Cholo, el gran can que
me acorrala casi a diario con sus fieros ladridos mostrándome los dientes mitad
blanco mitad amarillo. Dientes de quien desconoce; de quien desconfía; de quien
cubre un perímetro que el dueño del carro no puede.
Pasé semanas en que
prefería privarme de tal “manjars” solo por el hecho de evitar tomarme con el
cholo, la gran bestia que no me dejaba
pasar ni con el mismo consentimiento y posterior reto del sopaipillero. Maldito perro.
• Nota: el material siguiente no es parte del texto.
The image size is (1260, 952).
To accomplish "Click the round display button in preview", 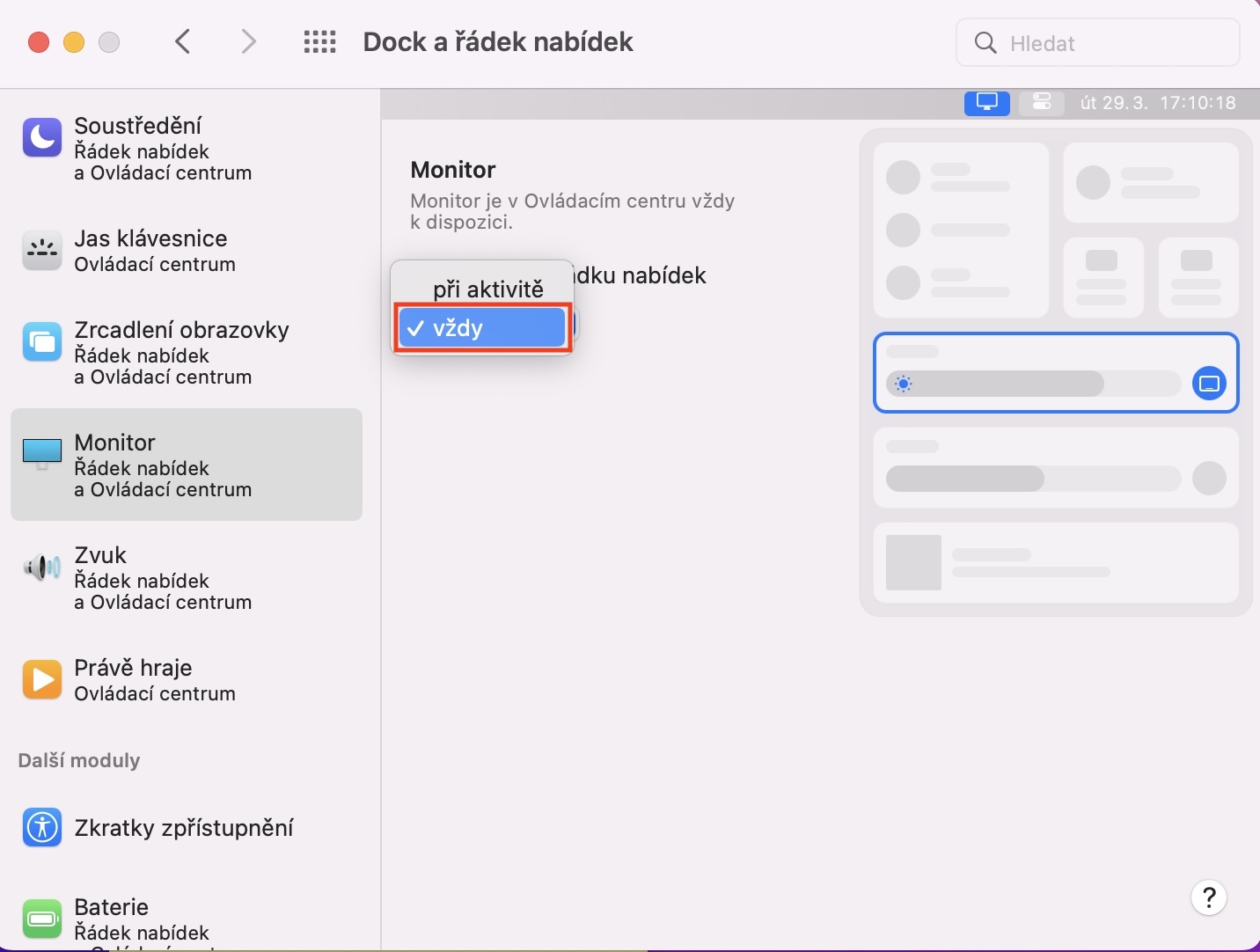I will [x=1209, y=384].
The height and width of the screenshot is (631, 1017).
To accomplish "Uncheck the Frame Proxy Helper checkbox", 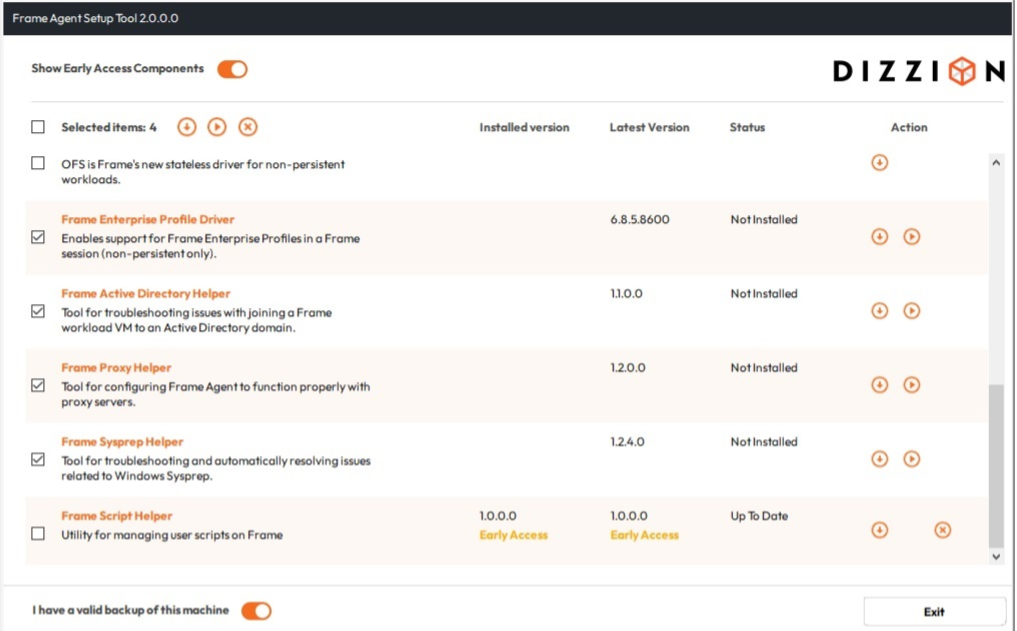I will (38, 385).
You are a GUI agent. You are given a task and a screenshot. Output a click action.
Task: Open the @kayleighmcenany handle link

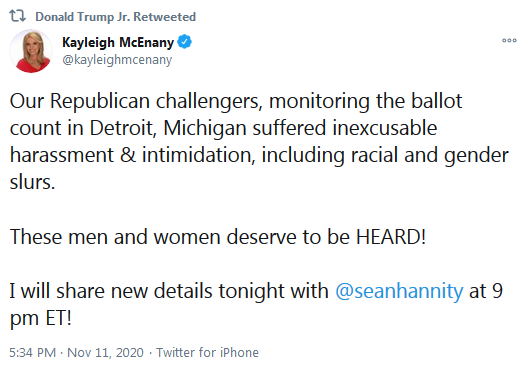117,60
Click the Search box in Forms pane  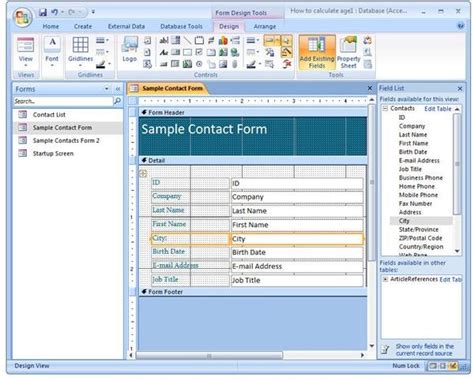click(63, 101)
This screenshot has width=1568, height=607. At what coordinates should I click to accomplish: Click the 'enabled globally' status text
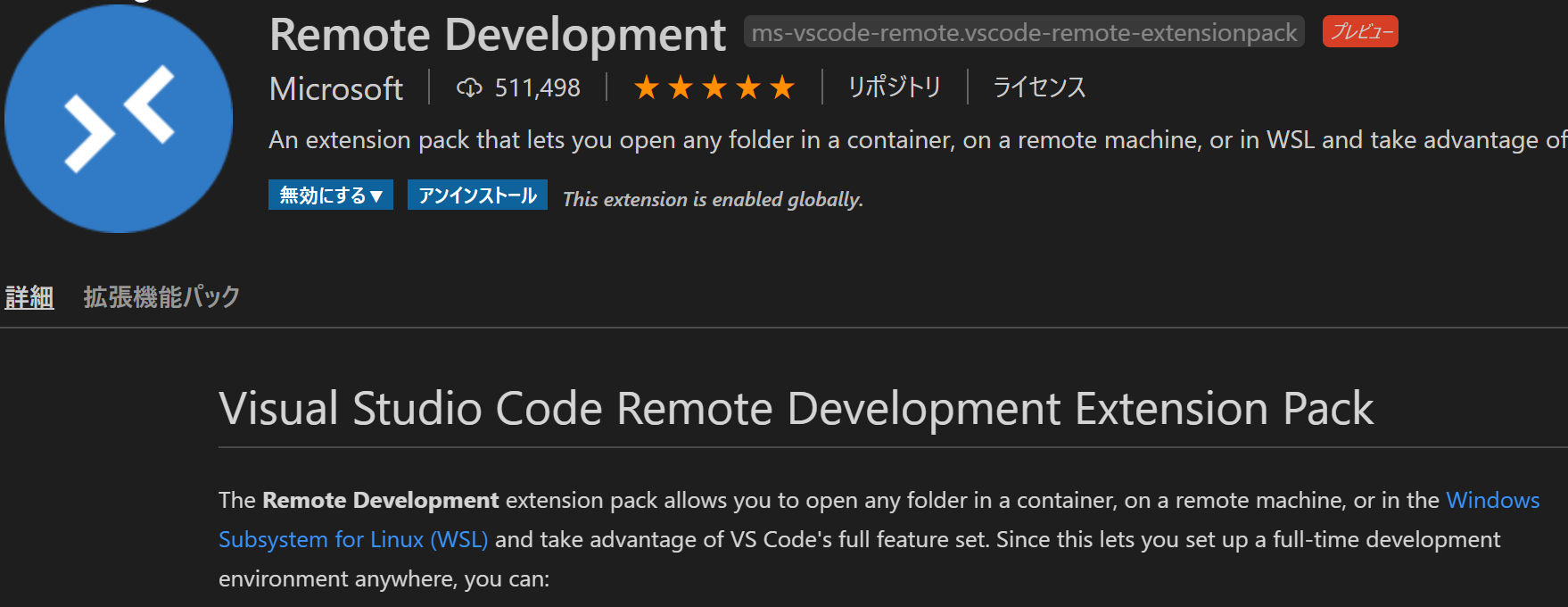coord(713,199)
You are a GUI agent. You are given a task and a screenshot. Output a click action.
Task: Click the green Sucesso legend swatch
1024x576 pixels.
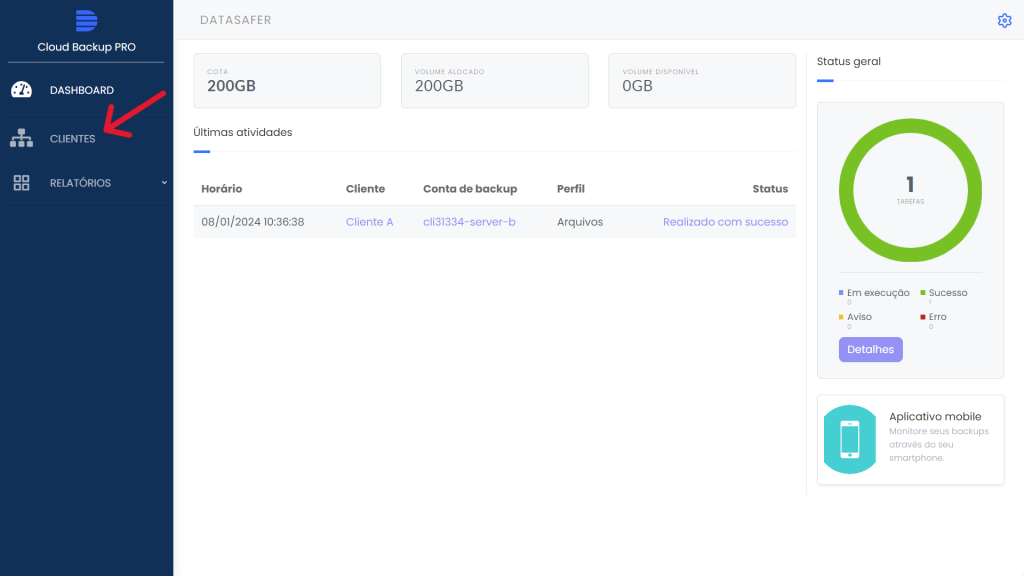(923, 293)
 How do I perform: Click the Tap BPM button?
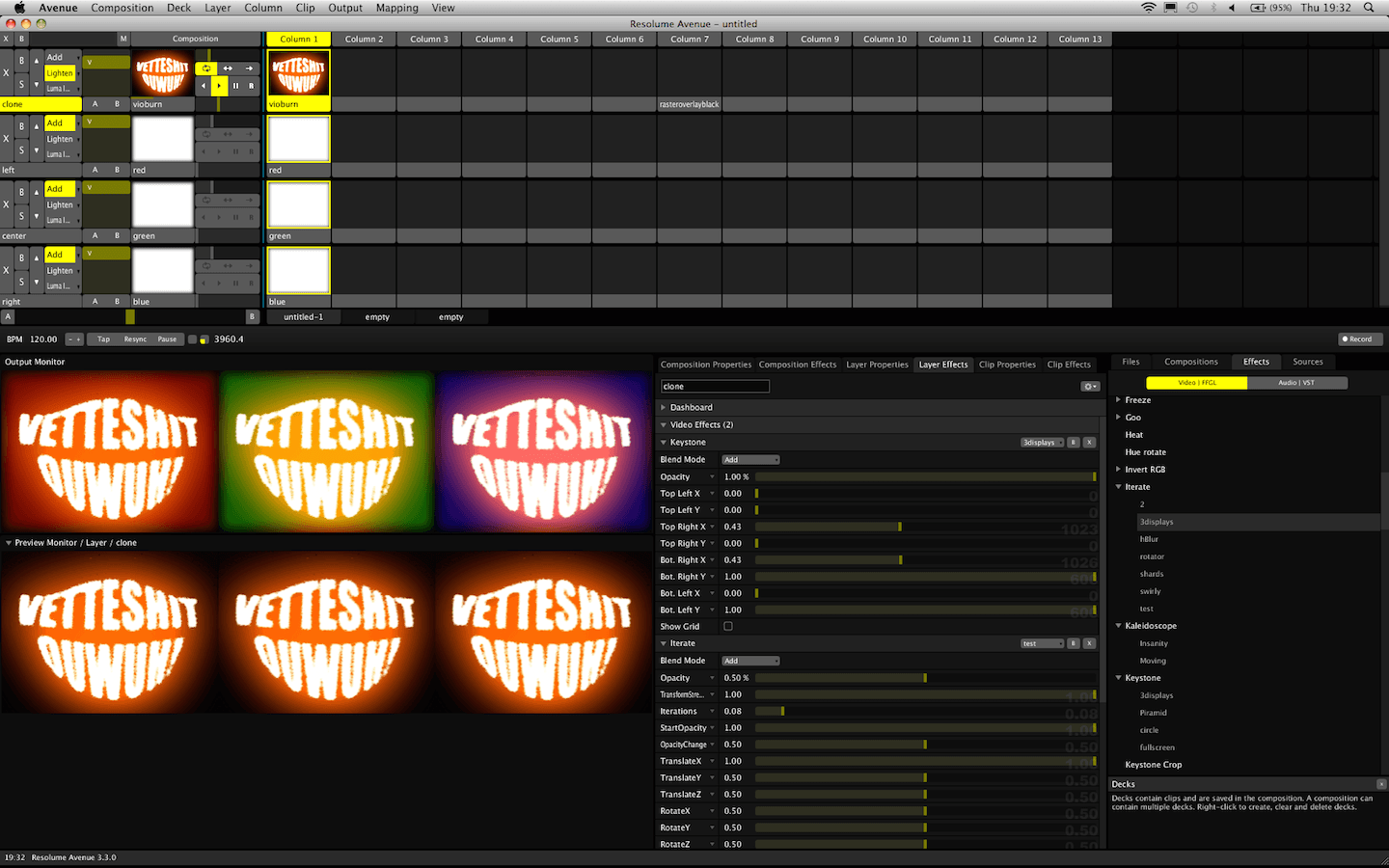103,339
Fue así como por el azar o por puro ingenio
criollo se me ocurrio un dia que estaba malgastando mi tiempo en resolver un
problema sin solución. El perro jamas me dejaria pasar y habiendo tanto carro
sopaipillero, pues, más fácil era cambiar de ruta y evitar el enfrentamiento
diario. Pero yo no soy así, no me agrada evitar ni muchos menos pasar por alto
un problema hasta que no me me convence de que realmente no hay solución y hace
poco menos de tres dias la solucion llego a mi.
Era un dia normal de tomar la micro y me
encuentro con Cholo era y estaba más que evidente, como la calma antes de la
tormenta o como las horas calmas antes de la batalla.
Ahí estaba mi archi enemigo mirándome a la
distancia con ojos color fuego y dientes del tamaño de unas dagas, esperando a
que me acercara y le diera una excusa para atacar. Pase por un camino
alternativo, rodeando por la derecha y luego doblando bruscamente a la
izquierda para por encima de una
jardinera con plantas y enfile hacia el carro por la parte de atrás como
esperando no ser detectado . Compre la sopaipilla y al ver que se aproximaba
por la espalda cual serpiente acechando a su presa, le meti un bolsonazo en
pleno lomo para ahuyentarlo, pero con tanta mala suerte que pasó en falso y el contenido de mi bolso
salió disparado y se desparramo por el suelo. Entre ello, mis compras del
supermercado y entre esas compras ¼ de jamón.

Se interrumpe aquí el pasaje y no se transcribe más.